Entries from: dicembre 2008

Uno strano sondaggio

Stamattina il Sardegna è uscito con questo sondaggio, sulla cui validità scientifica c’è molto da discutere, dato che non viene specificato chi l’ha commissionato:

sondaggio regionali

Se lo prendiamo per buono il dato dice che:
a) è meglio un politico
b) tra i politici ispira più fiducia Emilio Floris

Il fatto che nella domanda non vi sia un’opzione per un uomo di Alleanza Nazionale mi fa pensare che sia un sondaggio particolare. Lascio a voi i commenti sulle cifre.

Spiegatemi il sogno soriano, ditemi come è migliorata la Sardegna in questi anni

In questo lungo week-end pre-natalizio ho ricevuto diverse mail dal tono “che cavolo state facendo”, oppure “guardate che Soru è ancora molto forte”. Parecchie persone mi hanno bloccato per strada esprimendomi più o meno gli stessi concetti.

In certi elettori sardi di centrodestra si è ingenerato questa specie di panico per cui la faccenda dello scontro con il governatore si sarebbe messa male. Per me è completamente e totalmente sbagliato. Il Pd vive una contrapposizione drammatica, in Sardegna come ovunque. E’ persino ipotizzabile che se Soru forzasse la mano e andasse a elezioni anticipate, l’area Cabras possa proporre un terzo schieramento capitanato dal “Giavazzi sardo”, l’ex assessore Pigliaru, oppure dall’ostico Arturo Parisi.

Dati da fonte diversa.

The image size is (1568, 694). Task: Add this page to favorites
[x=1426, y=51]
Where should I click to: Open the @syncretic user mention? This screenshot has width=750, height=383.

Ai miei amici sardi di centrodestra dico che presto avremo un buon candidato e che la realtà non è quella caramellosa e viscidella della trasmissione di Fabio Fazio, dove Soru ha potuto parlare tranquillo delle questioni morali che, guarda caso, appartengono sempre e solo ad altri.

Ma che ha combinato Soru di tanto positivo nell’Isola? Fatemelo sapere: io non lo so! Siamo diventati la tigre irlandese? Abbiamo un modello di sviluppo sostenibile, con decine di imprenditori nuovi e giovani valorizzati? Fuori da Tiscali siamo diventati il paradiso della new economy, come sarebbe stato auspicabile?

Il recente rapporto della Banca d’Italia sull’economia del primo semestre continua a dire che siamo maglia nera nell’industria, nelle costruzioni e nei trasporti. Compresa la gran parte dei porti turistici: nessun investimento. Provate a percorrere la 131 e ditemi se è cambiata in meglio, se quella superstrada è degna di un paese civile.

Soru come Illy, come un Matteo Colaninno o un Massimo Calearo ante-litteram, come ha scritto ieri il Giornale. Con mille grane sotto il materasso: non solo l’ormai mitico Ppr, quello per cui per costruire devi fare direttamente un accordo con il presidente, ma anche la sciocca tassa sul lusso. Scoraggiare un certo tipo di turismo per poi finire impallinato dalla Corte Costituzionale. Il Tar che mai avuto tanto lavoro come in questi anni. Conflitti su conflitti, con un dirigismo che – attraverso la riscrittura di un nuovo Statuto – lo ha tenuto al riparo da un conflitto di interessi latente. E, naturalmente, una serie di sconfitte nei ricorsi che avrebbero suggerito ben altro comportamento.

Non è il fatto che Soru abbia comprato l’Unità. Fatti suoi, è un editore e come imprenditore è libero di fare impresa. E’ il caso Saatchi & Saatchi, quello per cui il governatore rischia di più. La procura di Cagliari potrebbe rinviarlo a giudizio prima delle elezioni di giugno. E allora Soru non potrebbe ricandidarsi. A proposito di questione morale e impegno civile.